[The data Boundary: Start]

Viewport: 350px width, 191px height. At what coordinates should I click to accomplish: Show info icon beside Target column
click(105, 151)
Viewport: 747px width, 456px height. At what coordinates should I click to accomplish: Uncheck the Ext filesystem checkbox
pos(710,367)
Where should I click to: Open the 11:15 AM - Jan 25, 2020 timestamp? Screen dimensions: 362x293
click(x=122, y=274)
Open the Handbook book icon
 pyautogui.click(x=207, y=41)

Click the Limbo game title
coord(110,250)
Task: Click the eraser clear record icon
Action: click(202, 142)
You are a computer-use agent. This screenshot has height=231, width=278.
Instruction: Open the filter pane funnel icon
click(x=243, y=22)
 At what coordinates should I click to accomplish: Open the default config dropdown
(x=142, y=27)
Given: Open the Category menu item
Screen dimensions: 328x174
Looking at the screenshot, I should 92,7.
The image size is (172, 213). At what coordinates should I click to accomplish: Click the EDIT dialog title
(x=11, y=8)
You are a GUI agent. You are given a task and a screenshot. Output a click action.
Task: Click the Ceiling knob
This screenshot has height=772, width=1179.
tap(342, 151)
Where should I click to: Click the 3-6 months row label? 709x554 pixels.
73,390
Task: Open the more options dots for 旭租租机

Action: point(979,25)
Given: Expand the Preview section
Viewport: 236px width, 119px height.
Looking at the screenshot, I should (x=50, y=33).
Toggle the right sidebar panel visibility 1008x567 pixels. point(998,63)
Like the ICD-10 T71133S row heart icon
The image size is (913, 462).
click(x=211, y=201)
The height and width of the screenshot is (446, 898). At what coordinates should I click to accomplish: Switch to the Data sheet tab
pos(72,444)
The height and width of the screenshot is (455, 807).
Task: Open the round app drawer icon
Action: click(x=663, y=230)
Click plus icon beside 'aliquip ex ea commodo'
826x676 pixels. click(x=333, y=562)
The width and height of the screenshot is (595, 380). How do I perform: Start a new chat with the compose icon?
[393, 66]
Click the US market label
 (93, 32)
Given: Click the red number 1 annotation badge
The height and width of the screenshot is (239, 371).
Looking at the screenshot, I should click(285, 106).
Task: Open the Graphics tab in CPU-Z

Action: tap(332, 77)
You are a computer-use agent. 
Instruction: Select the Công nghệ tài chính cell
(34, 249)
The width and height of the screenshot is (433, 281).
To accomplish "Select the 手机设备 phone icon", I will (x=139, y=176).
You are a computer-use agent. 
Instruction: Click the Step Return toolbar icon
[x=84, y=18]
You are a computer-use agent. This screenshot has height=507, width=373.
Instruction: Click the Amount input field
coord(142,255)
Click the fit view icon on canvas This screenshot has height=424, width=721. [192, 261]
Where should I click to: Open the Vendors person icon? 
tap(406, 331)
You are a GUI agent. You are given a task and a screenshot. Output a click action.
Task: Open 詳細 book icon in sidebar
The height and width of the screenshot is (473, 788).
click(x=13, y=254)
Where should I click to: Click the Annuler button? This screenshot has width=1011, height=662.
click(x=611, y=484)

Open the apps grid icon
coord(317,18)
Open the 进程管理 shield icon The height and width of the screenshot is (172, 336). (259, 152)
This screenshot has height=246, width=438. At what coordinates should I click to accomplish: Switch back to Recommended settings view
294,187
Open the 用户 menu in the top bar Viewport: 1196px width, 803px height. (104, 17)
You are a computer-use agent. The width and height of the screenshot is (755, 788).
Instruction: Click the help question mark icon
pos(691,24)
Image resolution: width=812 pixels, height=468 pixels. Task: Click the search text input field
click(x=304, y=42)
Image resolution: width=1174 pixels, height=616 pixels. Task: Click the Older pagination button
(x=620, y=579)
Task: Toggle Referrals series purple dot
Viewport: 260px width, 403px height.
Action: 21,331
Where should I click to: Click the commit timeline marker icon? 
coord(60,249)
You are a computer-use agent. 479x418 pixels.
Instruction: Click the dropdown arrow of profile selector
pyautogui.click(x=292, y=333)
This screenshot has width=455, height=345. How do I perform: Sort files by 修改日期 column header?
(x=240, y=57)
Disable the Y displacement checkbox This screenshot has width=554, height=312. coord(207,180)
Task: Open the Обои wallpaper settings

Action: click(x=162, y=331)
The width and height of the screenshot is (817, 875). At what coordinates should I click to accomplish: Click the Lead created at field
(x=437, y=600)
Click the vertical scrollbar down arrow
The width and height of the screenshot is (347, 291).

[The data Boundary: End]

> _Work required_
Output the complete data exactly as written.

> _Answer area_
Viewport: 350px width, 191px height. At what coordinates should I click to accomplish: Show info icon beside Target column
click(105, 151)
Viewport: 747px width, 456px height. At what coordinates should I click to accomplish: Uncheck the Ext filesystem checkbox
pos(710,367)
Where should I click to: Open the 11:15 AM - Jan 25, 2020 timestamp? Screen dimensions: 362x293
click(x=122, y=274)
Open the Handbook book icon
 pyautogui.click(x=207, y=41)

Click the Limbo game title
coord(110,250)
Task: Click the eraser clear record icon
Action: click(202, 142)
You are a computer-use agent. This screenshot has height=231, width=278.
Instruction: Open the filter pane funnel icon
click(x=243, y=22)
 At what coordinates should I click to accomplish: Open the default config dropdown
(x=142, y=27)
Given: Open the Category menu item
Screen dimensions: 328x174
Looking at the screenshot, I should 92,7.
The image size is (172, 213). At what coordinates should I click to accomplish: Click the EDIT dialog title
(x=11, y=8)
You are a GUI agent. You are given a task and a screenshot. Output a click action.
Task: Click the Ceiling knob
This screenshot has height=772, width=1179.
tap(342, 151)
Where should I click to: Click the 3-6 months row label? 709x554 pixels.
73,390
Task: Open the more options dots for 旭租租机

Action: point(979,25)
Given: Expand the Preview section
Viewport: 236px width, 119px height.
Looking at the screenshot, I should (x=50, y=33).
Toggle the right sidebar panel visibility 1008x567 pixels. point(998,63)
Like the ICD-10 T71133S row heart icon
The image size is (913, 462).
click(x=211, y=201)
The height and width of the screenshot is (446, 898). At what coordinates should I click to accomplish: Switch to the Data sheet tab
pos(72,444)
The height and width of the screenshot is (455, 807).
Task: Open the round app drawer icon
Action: click(x=663, y=230)
Click plus icon beside 'aliquip ex ea commodo'
826x676 pixels. click(x=333, y=562)
The width and height of the screenshot is (595, 380). How do I perform: Start a new chat with the compose icon?
[393, 66]
Click the US market label
 (93, 32)
Given: Click the red number 1 annotation badge
The height and width of the screenshot is (239, 371).
Looking at the screenshot, I should click(285, 106).
Task: Open the Graphics tab in CPU-Z

Action: tap(332, 77)
You are a computer-use agent. 
Instruction: Select the Công nghệ tài chính cell
(34, 249)
The width and height of the screenshot is (433, 281).
To accomplish "Select the 手机设备 phone icon", I will (x=139, y=176).
You are a computer-use agent. 
Instruction: Click the Step Return toolbar icon
[x=84, y=18]
You are a computer-use agent. This screenshot has height=507, width=373.
Instruction: Click the Amount input field
coord(142,255)
Click the fit view icon on canvas This screenshot has height=424, width=721. [192, 261]
Where should I click to: Open the Vendors person icon? 
tap(406, 331)
You are a GUI agent. You are given a task and a screenshot. Output a click action.
Task: Open 詳細 book icon in sidebar
The height and width of the screenshot is (473, 788).
click(x=13, y=254)
Where should I click to: Click the Annuler button? This screenshot has width=1011, height=662.
click(x=611, y=484)

Open the apps grid icon
coord(317,18)
Open the 进程管理 shield icon The height and width of the screenshot is (172, 336). (259, 152)
This screenshot has height=246, width=438. At what coordinates should I click to accomplish: Switch back to Recommended settings view
294,187
Open the 用户 menu in the top bar Viewport: 1196px width, 803px height. (104, 17)
You are a computer-use agent. The width and height of the screenshot is (755, 788).
Instruction: Click the help question mark icon
pos(691,24)
Image resolution: width=812 pixels, height=468 pixels. Task: Click the search text input field
click(x=304, y=42)
Image resolution: width=1174 pixels, height=616 pixels. Task: Click the Older pagination button
(x=620, y=579)
Task: Toggle Referrals series purple dot
Viewport: 260px width, 403px height.
Action: 21,331
Where should I click to: Click the commit timeline marker icon? 
coord(60,249)
You are a computer-use agent. 479x418 pixels.
Instruction: Click the dropdown arrow of profile selector
pyautogui.click(x=292, y=333)
This screenshot has width=455, height=345. How do I perform: Sort files by 修改日期 column header?
(x=240, y=57)
Disable the Y displacement checkbox This screenshot has width=554, height=312. coord(207,180)
Task: Open the Обои wallpaper settings

Action: click(x=162, y=331)
The width and height of the screenshot is (817, 875). At what coordinates should I click to accomplish: Click the Lead created at field
(x=437, y=600)
Click the vertical scrollbar down arrow
The width and height of the screenshot is (347, 291).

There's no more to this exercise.